- [What needs to be done]:
Copy the material below line for line, without changing anything.

## Begin

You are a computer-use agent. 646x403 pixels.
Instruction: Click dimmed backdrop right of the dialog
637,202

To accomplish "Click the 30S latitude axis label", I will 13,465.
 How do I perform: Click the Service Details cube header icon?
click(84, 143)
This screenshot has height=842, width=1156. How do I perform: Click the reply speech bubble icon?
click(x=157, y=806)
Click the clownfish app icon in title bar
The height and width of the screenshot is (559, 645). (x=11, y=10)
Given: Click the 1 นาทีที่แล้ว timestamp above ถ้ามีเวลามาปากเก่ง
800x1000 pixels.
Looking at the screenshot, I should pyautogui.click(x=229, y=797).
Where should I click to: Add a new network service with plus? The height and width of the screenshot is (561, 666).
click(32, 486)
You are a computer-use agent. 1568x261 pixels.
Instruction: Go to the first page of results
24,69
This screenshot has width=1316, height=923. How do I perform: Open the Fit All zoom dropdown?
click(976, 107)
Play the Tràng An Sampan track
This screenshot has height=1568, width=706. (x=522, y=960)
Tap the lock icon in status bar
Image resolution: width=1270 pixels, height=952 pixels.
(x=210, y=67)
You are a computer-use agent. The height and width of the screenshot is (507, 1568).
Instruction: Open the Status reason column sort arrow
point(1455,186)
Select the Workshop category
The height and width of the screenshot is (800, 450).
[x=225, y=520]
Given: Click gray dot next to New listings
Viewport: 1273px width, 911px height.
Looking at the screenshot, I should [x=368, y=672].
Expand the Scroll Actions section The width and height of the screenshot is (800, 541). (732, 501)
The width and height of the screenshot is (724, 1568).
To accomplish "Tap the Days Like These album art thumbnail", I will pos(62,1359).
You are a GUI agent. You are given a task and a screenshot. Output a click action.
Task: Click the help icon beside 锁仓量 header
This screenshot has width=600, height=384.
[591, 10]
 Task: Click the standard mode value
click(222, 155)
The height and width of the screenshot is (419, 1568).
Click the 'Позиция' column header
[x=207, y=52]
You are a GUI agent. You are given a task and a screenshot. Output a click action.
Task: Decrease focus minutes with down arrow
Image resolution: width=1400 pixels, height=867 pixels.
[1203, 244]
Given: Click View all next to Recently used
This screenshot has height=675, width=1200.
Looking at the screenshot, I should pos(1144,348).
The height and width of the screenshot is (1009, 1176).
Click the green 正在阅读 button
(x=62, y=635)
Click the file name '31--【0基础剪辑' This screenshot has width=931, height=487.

## End

- [Answer to the task]:
You are a computer-use agent. 646x403 pixels.
Instruction: Click dimmed backdrop right of the dialog
637,202

To accomplish "Click the 30S latitude axis label", I will 13,465.
 How do I perform: Click the Service Details cube header icon?
click(84, 143)
This screenshot has height=842, width=1156. How do I perform: Click the reply speech bubble icon?
click(x=157, y=806)
Click the clownfish app icon in title bar
The height and width of the screenshot is (559, 645). (x=11, y=10)
Given: Click the 1 นาทีที่แล้ว timestamp above ถ้ามีเวลามาปากเก่ง
800x1000 pixels.
Looking at the screenshot, I should pyautogui.click(x=229, y=797).
Where should I click to: Add a new network service with plus? The height and width of the screenshot is (561, 666).
click(32, 486)
You are a computer-use agent. 1568x261 pixels.
Instruction: Go to the first page of results
24,69
This screenshot has width=1316, height=923. How do I perform: Open the Fit All zoom dropdown?
click(976, 107)
Play the Tràng An Sampan track
This screenshot has height=1568, width=706. (x=522, y=960)
Tap the lock icon in status bar
Image resolution: width=1270 pixels, height=952 pixels.
(x=210, y=67)
You are a computer-use agent. The height and width of the screenshot is (507, 1568).
Instruction: Open the Status reason column sort arrow
point(1455,186)
Select the Workshop category
The height and width of the screenshot is (800, 450).
[x=225, y=520]
Given: Click gray dot next to New listings
Viewport: 1273px width, 911px height.
Looking at the screenshot, I should [x=368, y=672].
Expand the Scroll Actions section The width and height of the screenshot is (800, 541). (732, 501)
The width and height of the screenshot is (724, 1568).
To accomplish "Tap the Days Like These album art thumbnail", I will pos(62,1359).
You are a GUI agent. You are given a task and a screenshot. Output a click action.
Task: Click the help icon beside 锁仓量 header
This screenshot has width=600, height=384.
[591, 10]
 Task: Click the standard mode value
click(222, 155)
The height and width of the screenshot is (419, 1568).
Click the 'Позиция' column header
[x=207, y=52]
You are a GUI agent. You are given a task and a screenshot. Output a click action.
Task: Decrease focus minutes with down arrow
Image resolution: width=1400 pixels, height=867 pixels.
[1203, 244]
Given: Click View all next to Recently used
This screenshot has height=675, width=1200.
Looking at the screenshot, I should pos(1144,348).
The height and width of the screenshot is (1009, 1176).
Click the green 正在阅读 button
(x=62, y=635)
Click the file name '31--【0基础剪辑' This screenshot has width=931, height=487.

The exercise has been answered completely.